Help Center/ Cloud Container Engine/ User Guide/ Scheduling/ GPU Scheduling/ Configuring Auto Scaling for xGPU Nodes
Updated on 2025-01-07 GMT+08:00

Configuring Auto Scaling for xGPU Nodes

If there are not enough GPU virtualization resources in a cluster, xGPU nodes can be scaled out automatically. This section describes how to create an auto scaling policy for xGPU nodes.

Prerequisites

Step 1: Configure the Node Pool

  1. Log in to the CCE console and click the cluster name to access the cluster console. In the navigation pane, choose Nodes.
  2. Click Create Node Pool to create an xGPU node pool. For details, see Creating a Node Pool.

    For details about requirements on xGPU nodes, such as the specifications, OS, and runtime, see Preparing xGPU Resources.

  3. After the node pool is created, click Auto Scaling.

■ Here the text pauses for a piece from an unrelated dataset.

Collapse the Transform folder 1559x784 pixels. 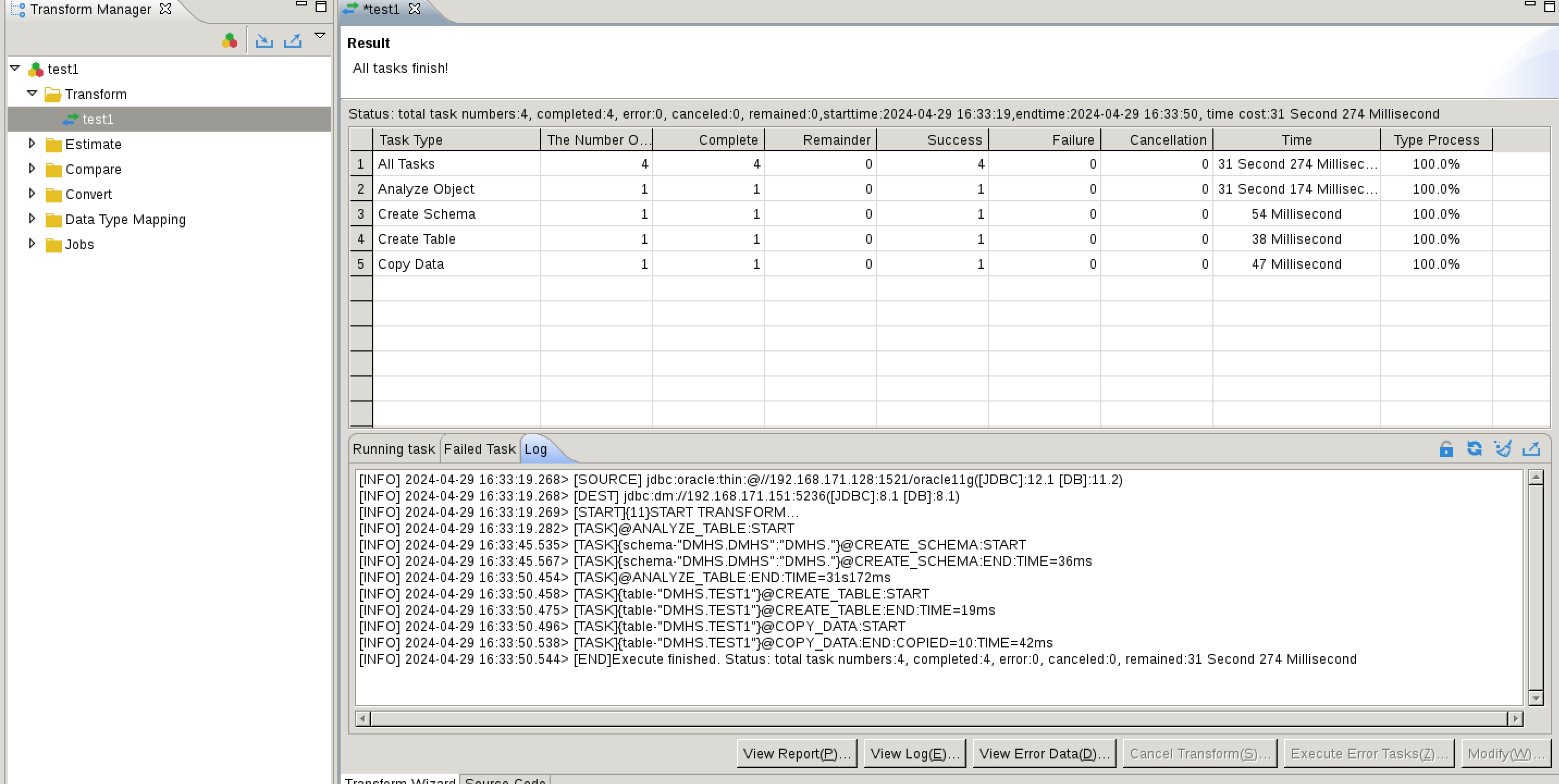(32, 93)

In the AS Object area, enable Auto Scaling for the target specification and click OK.

Step 2: Configure Heterogeneous Resources

  1. In the navigation pane, choose Settings. Then, click the Heterogeneous Resources tab.
  2. In the GPU Settings area, locate Node Pool Configurations and select the created node pool.
  3. Select a driver that meets GPU virtualization requirements and enable GPU virtualization based on Preparing xGPU Resources.

    Figure 1 Heterogeneous Resources

  4. Click Confirm configuration.

Step 3: Create a GPU Virtualization Workload and Trigger Capacity Expansion

Create a Deployment that uses GPU virtualization resources and requests a number of GPUs exceeding the current upper limit available in the cluster. For details, see Using GPU Virtualization. For example, there is a total of 16 GiB of GPU memory available, with each pod requiring 1 GiB. Then, configure 17 pods, which need a total of 17 GiB of GPU memory.

After a short period of time, you can find GPU node scale-out on the node pool details page.